Back before we left for this trip, I ordered a book via Amazon.com on a Friday, and found it on our door step Saturday morning. I have read the tales of beleaguered Amazon employees who are monitored all day long via tracking devices, and probably fired if they don’t measure up. A strike would be a good thing, set the company back on its heels, force it to be more humane. However, the only thing I have read is that Amazon employees (maybe a thousand) planned to walk off the job in protest to inaction on climate change. I’ll bet that story died in its cradle.
If it really happened (I have not checked), how much would anyone want to bet that they would be paid to do that stunt? Such coordinated mass action among people with barely time given them to have a smoke is highly illogical.
Anyway, as I opened the package I thought, you know, I could have waited a week, ten days, whatever, for it. There is no big rush. Why stress some tired wretch working a graveyard shift to get me my book, and get it to me now!!! It would be nice if Amazon had two supply lines, one for regular patient people, and another for millenniums who can’t wait a day or two for their hats and t-shirts and gadgets. (Lord knows they are not buying books.)

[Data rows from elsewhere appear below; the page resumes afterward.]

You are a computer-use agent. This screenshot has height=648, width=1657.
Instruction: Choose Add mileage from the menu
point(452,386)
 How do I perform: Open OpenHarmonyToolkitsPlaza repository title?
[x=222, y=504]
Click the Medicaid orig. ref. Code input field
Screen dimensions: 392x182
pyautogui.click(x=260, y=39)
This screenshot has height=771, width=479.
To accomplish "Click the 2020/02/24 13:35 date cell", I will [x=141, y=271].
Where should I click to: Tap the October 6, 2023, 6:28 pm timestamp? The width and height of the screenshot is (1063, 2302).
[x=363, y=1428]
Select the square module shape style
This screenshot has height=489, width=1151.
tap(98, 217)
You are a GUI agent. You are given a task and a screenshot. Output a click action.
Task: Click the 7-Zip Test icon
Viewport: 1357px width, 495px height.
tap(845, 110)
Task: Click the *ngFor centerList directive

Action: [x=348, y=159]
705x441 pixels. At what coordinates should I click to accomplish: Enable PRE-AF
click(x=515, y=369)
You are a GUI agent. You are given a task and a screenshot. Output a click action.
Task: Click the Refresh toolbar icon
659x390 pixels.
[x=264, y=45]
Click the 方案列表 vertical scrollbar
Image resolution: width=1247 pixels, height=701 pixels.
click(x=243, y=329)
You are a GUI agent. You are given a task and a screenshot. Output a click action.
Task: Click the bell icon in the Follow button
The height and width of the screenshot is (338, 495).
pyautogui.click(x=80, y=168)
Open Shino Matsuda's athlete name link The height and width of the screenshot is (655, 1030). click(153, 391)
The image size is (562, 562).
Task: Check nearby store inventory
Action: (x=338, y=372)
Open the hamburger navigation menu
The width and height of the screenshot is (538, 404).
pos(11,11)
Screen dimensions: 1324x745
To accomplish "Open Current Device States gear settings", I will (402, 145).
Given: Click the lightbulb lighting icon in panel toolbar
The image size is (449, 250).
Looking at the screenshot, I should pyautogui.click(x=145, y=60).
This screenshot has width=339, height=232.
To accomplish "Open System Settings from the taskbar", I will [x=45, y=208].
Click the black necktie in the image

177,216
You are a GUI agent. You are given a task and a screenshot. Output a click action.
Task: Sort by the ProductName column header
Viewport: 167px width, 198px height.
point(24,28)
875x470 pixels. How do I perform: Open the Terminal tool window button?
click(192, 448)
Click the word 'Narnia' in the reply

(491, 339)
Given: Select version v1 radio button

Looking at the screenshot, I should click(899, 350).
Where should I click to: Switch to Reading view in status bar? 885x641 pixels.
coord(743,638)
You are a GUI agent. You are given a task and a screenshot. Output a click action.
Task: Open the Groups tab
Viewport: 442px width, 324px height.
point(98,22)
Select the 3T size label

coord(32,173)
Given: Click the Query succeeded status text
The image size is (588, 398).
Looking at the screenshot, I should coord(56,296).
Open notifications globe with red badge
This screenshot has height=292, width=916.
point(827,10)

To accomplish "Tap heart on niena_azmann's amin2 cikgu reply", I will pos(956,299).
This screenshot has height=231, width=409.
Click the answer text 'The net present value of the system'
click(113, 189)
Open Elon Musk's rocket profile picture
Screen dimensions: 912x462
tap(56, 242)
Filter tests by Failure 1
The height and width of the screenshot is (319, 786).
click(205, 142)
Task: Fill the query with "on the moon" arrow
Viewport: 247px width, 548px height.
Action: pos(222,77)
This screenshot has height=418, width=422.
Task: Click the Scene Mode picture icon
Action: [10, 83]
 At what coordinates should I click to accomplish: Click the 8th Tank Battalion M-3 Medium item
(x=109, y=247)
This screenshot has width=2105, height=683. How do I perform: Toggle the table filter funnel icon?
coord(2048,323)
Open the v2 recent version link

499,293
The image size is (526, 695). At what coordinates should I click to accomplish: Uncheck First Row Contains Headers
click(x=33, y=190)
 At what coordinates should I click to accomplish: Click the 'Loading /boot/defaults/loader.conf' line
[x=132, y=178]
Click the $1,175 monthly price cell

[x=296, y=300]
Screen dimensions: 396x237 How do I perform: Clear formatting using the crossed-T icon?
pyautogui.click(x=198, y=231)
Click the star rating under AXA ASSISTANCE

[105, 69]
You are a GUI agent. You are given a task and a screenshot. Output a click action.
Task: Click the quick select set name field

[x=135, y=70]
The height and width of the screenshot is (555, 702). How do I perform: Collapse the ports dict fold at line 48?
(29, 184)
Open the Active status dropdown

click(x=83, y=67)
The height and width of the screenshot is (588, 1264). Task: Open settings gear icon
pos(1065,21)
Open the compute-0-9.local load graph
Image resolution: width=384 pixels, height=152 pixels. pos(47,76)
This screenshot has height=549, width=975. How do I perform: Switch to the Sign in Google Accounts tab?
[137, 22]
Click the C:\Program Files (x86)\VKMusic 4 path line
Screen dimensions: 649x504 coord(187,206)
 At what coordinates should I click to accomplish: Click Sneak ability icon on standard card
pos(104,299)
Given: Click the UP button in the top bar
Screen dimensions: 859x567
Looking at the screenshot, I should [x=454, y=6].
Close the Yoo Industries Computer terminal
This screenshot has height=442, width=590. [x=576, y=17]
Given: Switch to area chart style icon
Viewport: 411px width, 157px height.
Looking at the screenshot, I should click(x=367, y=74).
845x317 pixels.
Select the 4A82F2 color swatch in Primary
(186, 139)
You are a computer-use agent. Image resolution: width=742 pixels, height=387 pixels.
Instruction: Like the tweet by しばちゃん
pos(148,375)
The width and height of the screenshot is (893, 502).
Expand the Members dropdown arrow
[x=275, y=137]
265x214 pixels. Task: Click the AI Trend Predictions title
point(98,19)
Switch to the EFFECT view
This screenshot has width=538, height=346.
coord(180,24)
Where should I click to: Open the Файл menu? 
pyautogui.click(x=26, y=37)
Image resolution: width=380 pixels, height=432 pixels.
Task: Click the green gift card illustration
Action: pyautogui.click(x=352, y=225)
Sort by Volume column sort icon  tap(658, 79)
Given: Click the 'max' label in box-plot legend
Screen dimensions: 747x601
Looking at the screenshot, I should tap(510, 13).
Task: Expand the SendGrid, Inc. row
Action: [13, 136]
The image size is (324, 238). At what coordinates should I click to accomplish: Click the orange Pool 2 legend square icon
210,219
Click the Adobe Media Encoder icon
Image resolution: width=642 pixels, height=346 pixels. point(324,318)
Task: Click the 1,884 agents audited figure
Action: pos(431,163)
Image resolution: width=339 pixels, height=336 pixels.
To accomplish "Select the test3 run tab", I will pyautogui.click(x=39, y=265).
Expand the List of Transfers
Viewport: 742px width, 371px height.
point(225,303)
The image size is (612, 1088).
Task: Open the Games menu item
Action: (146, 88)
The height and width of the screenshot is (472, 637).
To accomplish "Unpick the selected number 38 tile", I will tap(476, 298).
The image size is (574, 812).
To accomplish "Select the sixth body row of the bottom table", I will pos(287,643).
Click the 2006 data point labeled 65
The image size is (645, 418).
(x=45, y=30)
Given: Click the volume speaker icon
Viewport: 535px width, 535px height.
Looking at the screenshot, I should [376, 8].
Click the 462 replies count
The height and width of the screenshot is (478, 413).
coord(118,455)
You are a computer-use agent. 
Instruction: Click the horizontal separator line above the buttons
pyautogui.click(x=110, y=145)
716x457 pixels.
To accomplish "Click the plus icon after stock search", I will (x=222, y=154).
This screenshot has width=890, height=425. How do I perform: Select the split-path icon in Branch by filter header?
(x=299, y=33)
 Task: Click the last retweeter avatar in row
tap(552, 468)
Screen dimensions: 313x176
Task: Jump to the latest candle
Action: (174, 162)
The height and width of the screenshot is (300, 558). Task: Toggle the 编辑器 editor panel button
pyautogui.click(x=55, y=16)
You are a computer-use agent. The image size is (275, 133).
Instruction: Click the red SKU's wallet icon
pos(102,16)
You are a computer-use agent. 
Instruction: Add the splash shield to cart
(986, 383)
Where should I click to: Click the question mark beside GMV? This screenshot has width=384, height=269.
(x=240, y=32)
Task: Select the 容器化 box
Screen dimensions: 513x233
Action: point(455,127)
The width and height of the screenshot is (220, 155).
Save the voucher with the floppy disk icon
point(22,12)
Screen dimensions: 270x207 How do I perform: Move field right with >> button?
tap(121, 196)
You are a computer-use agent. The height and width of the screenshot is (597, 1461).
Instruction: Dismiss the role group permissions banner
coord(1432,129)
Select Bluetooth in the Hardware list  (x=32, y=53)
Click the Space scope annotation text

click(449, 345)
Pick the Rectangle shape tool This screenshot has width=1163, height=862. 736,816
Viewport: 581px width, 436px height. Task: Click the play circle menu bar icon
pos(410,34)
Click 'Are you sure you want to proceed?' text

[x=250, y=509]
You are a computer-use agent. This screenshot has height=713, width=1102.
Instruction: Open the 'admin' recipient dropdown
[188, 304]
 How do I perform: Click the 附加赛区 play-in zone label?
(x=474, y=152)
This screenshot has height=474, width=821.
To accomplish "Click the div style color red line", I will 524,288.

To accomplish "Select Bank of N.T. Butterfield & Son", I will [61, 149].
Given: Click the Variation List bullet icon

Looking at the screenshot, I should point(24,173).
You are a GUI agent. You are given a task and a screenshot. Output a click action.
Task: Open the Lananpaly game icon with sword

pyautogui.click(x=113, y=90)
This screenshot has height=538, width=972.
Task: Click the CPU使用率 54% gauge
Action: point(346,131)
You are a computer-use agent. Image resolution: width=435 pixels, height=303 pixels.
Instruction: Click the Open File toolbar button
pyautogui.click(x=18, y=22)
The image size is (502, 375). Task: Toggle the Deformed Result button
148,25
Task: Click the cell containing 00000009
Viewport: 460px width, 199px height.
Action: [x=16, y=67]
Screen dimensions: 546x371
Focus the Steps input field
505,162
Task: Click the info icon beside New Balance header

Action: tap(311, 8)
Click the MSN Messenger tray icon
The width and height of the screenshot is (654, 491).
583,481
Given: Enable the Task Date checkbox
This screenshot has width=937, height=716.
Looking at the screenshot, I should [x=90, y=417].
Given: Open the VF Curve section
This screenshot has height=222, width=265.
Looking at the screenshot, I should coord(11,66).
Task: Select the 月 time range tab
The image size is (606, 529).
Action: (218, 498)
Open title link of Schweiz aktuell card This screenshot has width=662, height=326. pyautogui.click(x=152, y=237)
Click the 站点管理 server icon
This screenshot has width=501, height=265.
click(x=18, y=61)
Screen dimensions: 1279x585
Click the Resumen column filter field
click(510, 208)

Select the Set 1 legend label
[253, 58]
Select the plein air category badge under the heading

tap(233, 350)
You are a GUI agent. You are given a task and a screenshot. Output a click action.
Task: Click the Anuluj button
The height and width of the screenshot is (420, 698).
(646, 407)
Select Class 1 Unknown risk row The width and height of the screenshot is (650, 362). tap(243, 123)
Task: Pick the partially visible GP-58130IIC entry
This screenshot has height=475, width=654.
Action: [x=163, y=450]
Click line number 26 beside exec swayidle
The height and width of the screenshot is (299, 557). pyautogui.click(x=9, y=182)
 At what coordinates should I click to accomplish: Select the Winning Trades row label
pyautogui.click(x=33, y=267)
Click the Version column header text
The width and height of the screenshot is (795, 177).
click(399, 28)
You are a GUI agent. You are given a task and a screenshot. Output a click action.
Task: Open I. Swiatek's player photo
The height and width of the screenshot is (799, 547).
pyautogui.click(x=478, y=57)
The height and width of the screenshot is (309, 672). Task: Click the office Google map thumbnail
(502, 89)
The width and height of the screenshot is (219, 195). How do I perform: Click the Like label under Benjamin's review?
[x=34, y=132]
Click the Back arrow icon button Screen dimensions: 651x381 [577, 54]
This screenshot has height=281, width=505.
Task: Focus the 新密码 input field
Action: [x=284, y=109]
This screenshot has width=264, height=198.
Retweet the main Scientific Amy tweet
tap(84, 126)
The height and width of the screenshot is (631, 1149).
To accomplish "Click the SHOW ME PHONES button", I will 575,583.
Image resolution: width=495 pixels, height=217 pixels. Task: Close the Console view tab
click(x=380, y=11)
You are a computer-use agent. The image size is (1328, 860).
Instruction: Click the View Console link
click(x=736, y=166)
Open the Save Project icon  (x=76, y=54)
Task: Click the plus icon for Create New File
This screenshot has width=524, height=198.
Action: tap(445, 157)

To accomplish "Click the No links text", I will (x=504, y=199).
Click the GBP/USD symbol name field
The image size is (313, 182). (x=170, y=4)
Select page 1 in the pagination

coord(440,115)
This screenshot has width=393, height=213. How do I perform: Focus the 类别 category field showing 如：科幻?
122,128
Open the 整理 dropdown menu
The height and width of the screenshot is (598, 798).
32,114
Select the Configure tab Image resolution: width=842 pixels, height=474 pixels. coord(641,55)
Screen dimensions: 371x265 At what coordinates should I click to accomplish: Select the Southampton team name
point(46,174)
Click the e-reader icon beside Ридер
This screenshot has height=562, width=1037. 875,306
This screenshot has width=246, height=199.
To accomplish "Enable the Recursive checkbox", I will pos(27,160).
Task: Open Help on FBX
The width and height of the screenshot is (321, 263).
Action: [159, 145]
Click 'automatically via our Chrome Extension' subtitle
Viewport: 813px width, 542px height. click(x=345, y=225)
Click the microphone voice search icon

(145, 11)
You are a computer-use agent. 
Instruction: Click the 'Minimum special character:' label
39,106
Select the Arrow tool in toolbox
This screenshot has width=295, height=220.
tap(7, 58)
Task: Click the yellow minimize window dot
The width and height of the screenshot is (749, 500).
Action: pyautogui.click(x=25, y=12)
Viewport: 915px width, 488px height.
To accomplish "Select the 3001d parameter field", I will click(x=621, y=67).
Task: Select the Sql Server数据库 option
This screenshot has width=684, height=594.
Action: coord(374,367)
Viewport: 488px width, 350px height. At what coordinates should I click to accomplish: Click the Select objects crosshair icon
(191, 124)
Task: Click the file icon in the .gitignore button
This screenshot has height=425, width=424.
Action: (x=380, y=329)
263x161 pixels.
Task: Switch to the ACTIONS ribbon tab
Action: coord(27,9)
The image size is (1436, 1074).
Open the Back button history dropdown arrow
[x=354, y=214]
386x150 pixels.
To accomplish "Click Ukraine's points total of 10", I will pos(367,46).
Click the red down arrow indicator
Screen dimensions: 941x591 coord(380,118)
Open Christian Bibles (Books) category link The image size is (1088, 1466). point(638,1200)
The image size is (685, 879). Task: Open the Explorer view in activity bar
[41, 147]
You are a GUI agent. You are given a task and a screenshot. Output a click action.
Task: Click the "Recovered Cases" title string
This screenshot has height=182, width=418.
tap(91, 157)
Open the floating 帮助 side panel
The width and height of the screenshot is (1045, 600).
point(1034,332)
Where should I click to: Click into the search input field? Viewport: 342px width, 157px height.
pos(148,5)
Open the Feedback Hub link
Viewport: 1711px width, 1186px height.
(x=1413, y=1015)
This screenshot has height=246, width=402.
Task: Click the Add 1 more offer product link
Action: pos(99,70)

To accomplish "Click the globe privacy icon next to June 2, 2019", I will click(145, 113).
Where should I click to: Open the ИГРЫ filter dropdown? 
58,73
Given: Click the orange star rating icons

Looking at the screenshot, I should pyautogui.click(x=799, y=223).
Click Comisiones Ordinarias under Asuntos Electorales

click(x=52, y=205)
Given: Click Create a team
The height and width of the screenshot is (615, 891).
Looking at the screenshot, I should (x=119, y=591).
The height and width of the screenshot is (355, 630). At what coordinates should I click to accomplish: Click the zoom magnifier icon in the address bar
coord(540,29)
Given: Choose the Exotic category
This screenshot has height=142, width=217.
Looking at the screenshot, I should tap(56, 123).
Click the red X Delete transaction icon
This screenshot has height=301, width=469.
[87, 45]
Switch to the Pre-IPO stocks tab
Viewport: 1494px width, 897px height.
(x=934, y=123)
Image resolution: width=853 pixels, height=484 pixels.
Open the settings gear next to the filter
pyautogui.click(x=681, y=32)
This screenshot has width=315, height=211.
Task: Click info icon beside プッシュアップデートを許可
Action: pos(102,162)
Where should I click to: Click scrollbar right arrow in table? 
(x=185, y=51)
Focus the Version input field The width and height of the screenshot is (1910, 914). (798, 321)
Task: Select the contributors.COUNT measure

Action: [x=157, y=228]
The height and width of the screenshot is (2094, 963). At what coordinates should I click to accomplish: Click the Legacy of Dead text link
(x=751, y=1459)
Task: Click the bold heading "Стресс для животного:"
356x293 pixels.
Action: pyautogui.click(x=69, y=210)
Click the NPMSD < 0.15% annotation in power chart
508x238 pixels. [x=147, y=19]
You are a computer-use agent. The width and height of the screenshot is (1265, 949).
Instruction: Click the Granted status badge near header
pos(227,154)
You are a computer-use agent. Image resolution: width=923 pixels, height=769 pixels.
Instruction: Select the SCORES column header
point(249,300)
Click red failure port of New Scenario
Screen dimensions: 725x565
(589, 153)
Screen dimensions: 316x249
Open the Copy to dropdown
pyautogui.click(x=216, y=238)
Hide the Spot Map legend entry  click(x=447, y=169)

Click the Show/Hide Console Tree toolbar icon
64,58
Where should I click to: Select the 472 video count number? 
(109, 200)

I now read where Amazon has pledged to purchase and put into service 100,000 electric delivery vehicles. Maybe I am a moron, maybe I have missed the essential underlying economics behind electric vehicles, but I must ask, where is Amazon going to get its electricity? From the moon? Are employees now going to be forced to run on treadmill generators?
Electricity comes from several primary sources, most notably coal, oil, (increasingly) natural gas, hydroelectric and nuclear (I do not grasp that technology and am aware of the idea that those plants are merely storage depots for excess supply off the grid). Way down the list are things like whirlybird killers, big shiny cowboy belt buckles, and oh yeah, solar panels,
Amazon is paying homage to the gods of climate change. It is a sad thing to watch, but then, I don’t regard Amazon as a natural phenomenon anyway. If I have taken anything to the bank from MMG, it is that people like Jeff Bezos, Mark Zuckerman, Bill Gates, Steve Jobs and others are actors, not entrepreneurs. Given a script, they will recite their lines. If they are told to go along with the climate change hoax, they will do so.
By the way, Miles Mathis too is back on the job, and I wonder when he will address a current hoax, climate change. To my knowledge, this world-class scientist has not addressed the issue. Bring me up to speed if I am wring.
My guess, it makes no difference, how long it takes to deliver stuff, the work is the same. Storage space is spared, by getting the goods out ASAP. Car factories do that too, just in time principle. Of course it serves the agenda, to reshape society and economy, nullifying the advantage of retail, the instant access.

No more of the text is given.